I'm with Stupid (22 page)

Read I'm with Stupid Online

Authors: Elaine Szewczyk

Tags: #FIC000000

BOOK: I'm with Stupid
3.33Mb size Format: txt, pdf, ePub

The trouble here is that burgers sound delicious. I haven’t had a nice juicy burger for a long time. I nod: Burgers it shall be. William kisses me on the cheek and tells me it was nice of me to introduce him to my family. Okay, but I never introduced him. The only comment I make is that my mother took a shine to him, which is true. Cute people have the world fooled. And cute people with irresistible accents? Well, forget about it. The universe is doomed.

“Your mother is super,” William informs me. “And your father is great, too.” I tell him that my father is super-great: I take after my father. “I don’t know about that,” he says. “You’re a lot like your mother.” I light a cigarette and explain that I just look like my mother. The similarities end there. “No they don’t,” he persists. “I can’t explain it but you talk alike, too.” I offer that maybe our voices are similar. That must be it. “No, that’s not all. You talk alike. You’re similar. Your father is different. You’re just like your mother. Like when she was saying she wants to inform the police. Remember that? It just seemed like the kind of thing you would say. I don’t know how to explain it. It’s something in the tone of . . .” All right, enough. La, la, la, I’m done listening. We’re not similar. My mother is crazy. I’m just sensitive. And speaking of that I need some comfy garbage bags to line the tub. “She’s great,” he says and gives me another kiss, “just like you.” Similar. We are so not similar. My mother is neurotic and hyper. Neurotic and hyper. Well, those aren’t the best examples. We are very, very, very, very different. Very different. We are . . . “Two peas in a pod!” he says. “That’s the American expression I was searching for.”

Oh get lost, Johnson. What do you know about my mother? Nothing, which is just perfect considering that you’re planning to have a one-night stand with her. He puts his arm around me: “But you know, you should be more honest with her. I covered for you, and I don’t like to lie.” I nod, I know he doesn’t like to lie. The being-honest-with-my-mother part, however, is more complicated. She’s not an understanding woman.

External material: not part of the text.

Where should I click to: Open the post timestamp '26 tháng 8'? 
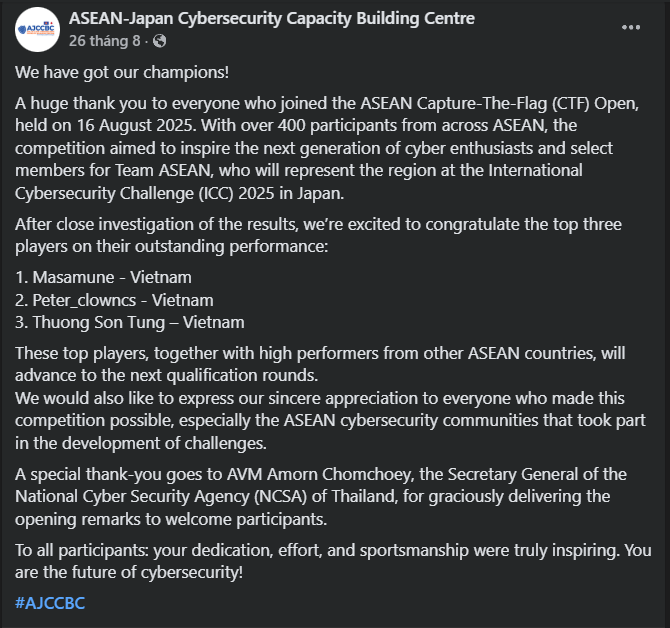coord(104,41)
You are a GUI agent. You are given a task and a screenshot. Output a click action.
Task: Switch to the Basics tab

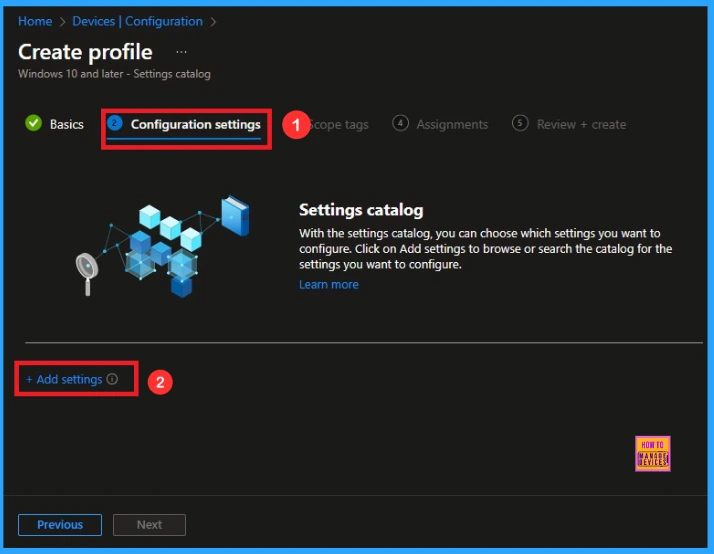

William gets up. “Okay,” he says. “I’m going to walk to that corner store and get the ostrich meat, be right back.” The what now? William is out the door before I can tell him that he has a better chance of getting a blow job from a transvestite with ostrich features in his/her hair than he does of finding a frozen ostrich patty at the corner store. Maybe he’ll get mugged again. Better go follow him.

William and I walk to the grocery store to buy burgers made from a cow. I’m surprised William eats meat in the first place but don’t raise the issue. Burgers are all we have in common and I don’t want to ruin it. As we approach the grocery store’s sliding doors I notice a poster taped to the glass. It’s a black-and-white picture of Richard. Underneath the image is written:
MY NAME IS RICHARD STEIN. I CHEAT ON WOMEN. IF YOU SEE ME, RUN. I HAVE MORE PENILE WARTS THAN PIMPLES ON MY ASS
. Richard’s number is printed at the bottom. Hello, Max, nice work. William stops and considers the poster. He shakes his head disapprovingly. “Americans have strange customs,” he observes. “This is not something to be proud of.” I don’t say a word.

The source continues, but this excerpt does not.